Zinc-bromine flow batteries can provide continuous site power when grid supply ceases for an extended period. The operational life of the batteries is not decreased by full discharge cycles: full or partial capacity can be used depending on the duration of power outages.
The use of energy storage allows customers to shift a significant part of their consumption to off-peak rates.
While there are numerous key achievements attributable to the AEST Project, it is important to note that ZBB's ZESS energy storage system operates with fully automated control, interacting with the building management system, fully participating in the energy mix of the building, which includes renewable energy, battery output and grid electricity. The AEST project has also provided ZBB the opportunity to recognize and incorporate technological advances as part of the V3 next generation ZESS products.
Geoff James, Principal Research Scientist at CSIRO, said, "Having ZBB Energy Corporation's deep-cycle flow battery at the CSIRO Energy Centre allows us to explore how energy storage can add value to grid-connected customers. We manage and monitor energy flows to and from the battery, the electricity grid, and diverse building loads and renewable energy sources on site."
"Congratulations to CSIRO, AEST, and our team in Perth, lead by Bjorn Jonshagen, for completing this challenging project on time and demonstrating how large scale energy storage enables renewable energy use and expansion," said Eric Apfelbach, CEO of ZBB Energy Corp.

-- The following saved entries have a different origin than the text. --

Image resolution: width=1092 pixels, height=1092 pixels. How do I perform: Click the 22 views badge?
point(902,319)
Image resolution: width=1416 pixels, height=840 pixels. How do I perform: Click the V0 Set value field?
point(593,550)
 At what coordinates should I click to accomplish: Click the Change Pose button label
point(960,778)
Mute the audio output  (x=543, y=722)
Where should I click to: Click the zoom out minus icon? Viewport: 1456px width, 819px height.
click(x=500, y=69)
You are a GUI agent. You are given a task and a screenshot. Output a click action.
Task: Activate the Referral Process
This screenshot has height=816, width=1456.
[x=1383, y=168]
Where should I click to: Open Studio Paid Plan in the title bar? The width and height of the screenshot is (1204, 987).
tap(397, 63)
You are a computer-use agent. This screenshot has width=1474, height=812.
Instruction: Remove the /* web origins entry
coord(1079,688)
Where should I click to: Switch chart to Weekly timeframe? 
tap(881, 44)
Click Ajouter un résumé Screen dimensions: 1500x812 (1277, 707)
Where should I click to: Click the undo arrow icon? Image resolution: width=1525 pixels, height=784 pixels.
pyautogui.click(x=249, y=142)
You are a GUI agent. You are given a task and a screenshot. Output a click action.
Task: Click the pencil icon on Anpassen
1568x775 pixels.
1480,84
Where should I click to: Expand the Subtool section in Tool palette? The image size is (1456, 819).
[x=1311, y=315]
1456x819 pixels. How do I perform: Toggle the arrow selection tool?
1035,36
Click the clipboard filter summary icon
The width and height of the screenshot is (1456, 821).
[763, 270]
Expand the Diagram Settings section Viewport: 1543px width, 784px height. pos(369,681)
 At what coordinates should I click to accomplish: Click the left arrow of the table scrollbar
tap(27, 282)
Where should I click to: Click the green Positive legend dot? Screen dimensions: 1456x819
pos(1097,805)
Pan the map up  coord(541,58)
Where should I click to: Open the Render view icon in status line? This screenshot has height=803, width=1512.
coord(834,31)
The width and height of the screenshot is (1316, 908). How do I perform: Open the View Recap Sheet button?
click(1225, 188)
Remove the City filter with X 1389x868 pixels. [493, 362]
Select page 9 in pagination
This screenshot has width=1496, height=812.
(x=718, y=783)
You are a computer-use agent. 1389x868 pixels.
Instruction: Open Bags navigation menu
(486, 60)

About ZBB Energy Corporation
ZBB Energy Corporation (NYSE Amex: ZBB) provides distributed intelligent power management platforms that directly integrate multiple renewable and conventional onsite generation sources with rechargeable zinc bromide flow batteries and other storage technology. This platform solves a wide range of electrical system challenges in global markets for various types of sites with utility, governmental, commercial, industrial and residential end customers. A developer and manufacturer of its modular, scalable and environmentally friendly power systems ("ZESS POWR™"), ZBB Energy was founded in 1998 and is headquartered in Wisconsin with offices also located in Perth, Western Australia.